You probably cannot predict the weather, stock market, or popular children’s names with them, but AMAC member polls – are shockingly accurate in assessing where the nation’s thinking is headed.  Often conducted ahead of national events, past AMAC polls are uncanny predictors of public sentiment.  Put differently, AMAC’s 2.3 million members seem ahead of the curve.

Last week, the Wall Street Journal ran an article entitled “Americans Turn Sour on China, Poll Shows.”  This was not an AMAC poll, but a politically neutral, nationally scattered poll.  Conducted by Pew Research, it showed a sudden pivot – “frostiest views ever toward China.”

On the numbers, Pew showed “nine out of ten” Americans see China as a “competitor or enemy,” a marked turn.  Interestingly, a Gallup poll – also released last week – showed 79 percent of Americans now hold an unfavorable view of China, for the first time ever.

Here is the quirky part.  AMAC is a leading indicator.  Long before national polls showed American sentiment turning, back in April 2018, 19,000 respondents to an AMAC poll revealed 95 percent alignment against China’s overreach.

An AMAC poll in late 2020 revealed rising anti-China sentiment, far outpacing national sentiment toward the Communist country. At the time, 98 percent of 41,000 AMAC respondents opposed China’s supply chain domination in pharmaceuticals. See, e.g., https://amac.us/u-s-dependency-on-china-for-vital-drugs-must-be-curtailed-says-amac-action/.   In time, national polls caught up with AMAC sentiment, but AMAC members were ahead of the curve.

Change the channel.  In December 2020, AMAC members were polled on “biggest issues” that would distinguish the Biden Administration.  National sentiment, at the time, was that Biden would be a unifier, not move to socialist policies, border opening, more federal debt, and would properly balance policy toward China.
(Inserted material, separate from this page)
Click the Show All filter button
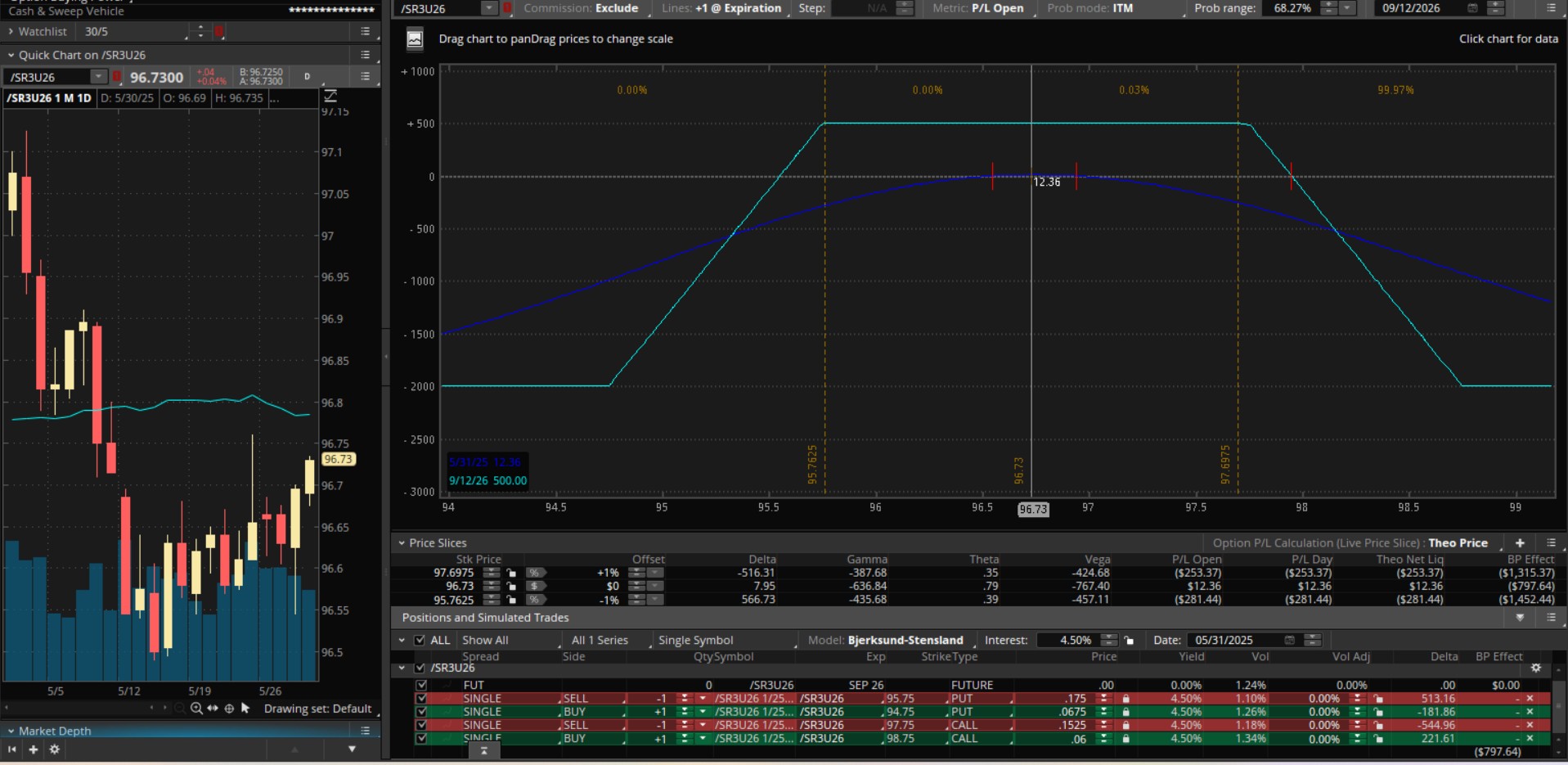The image size is (1568, 765). (x=485, y=640)
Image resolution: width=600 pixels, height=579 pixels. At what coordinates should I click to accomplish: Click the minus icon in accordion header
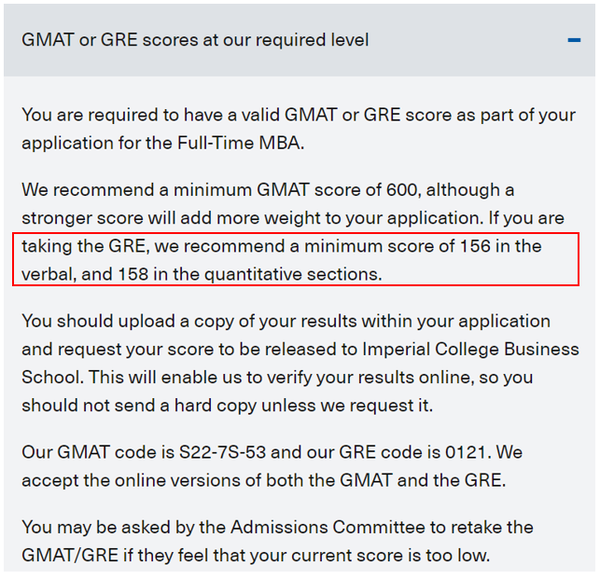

That is not what AMAC members foresaw.

In contrast to national polls and media hyping Biden’s moderation, AMAC members in late 2020 voiced serious concern.  In rank order, more than twice any other response, some 30,000 AMAC members voiced concerns over “socialism,” or centralization of power.  Second concern was “China,” with 14,000 respondents.  Next two were “illegal immigration” and “national debt.”  See, https://amac.us/poll/2021-issues/.

Looking back, the media got it wrong – whether happy to have done so or not.  AMAC members got it right.  Within 30 days, Biden promulgated 40 executive actions, effectively erasing many diffusions of federal power, aggregating consistent with a socialist drift.  Likewise, he permitted China to lean forward, offering little push-back.  On illegal immigration, he incentivized it, reversed policies deterring it, inviting a border rush by illegal aliens – a term he banned. On debt, he pushed an indefensible plus-up of two trillion dollars for COVID.

Net-net, AMAC members predicted Biden’s behavior with acuity, a trick that is handy, reaffirms member perspective, and offers a bit of prescience even if getting it right is small consolation.

Like Cassandra, AMAC members seem to see around corners, often acutely aware of what the Heartland thinks, as they are the Heartland.  That said, the hope is more of America will begin thinking like AMAC members, not just because AMAC is speaking out, but because the nation needs realism, foresight, honest defense of honorable principles, and an accurate long-view.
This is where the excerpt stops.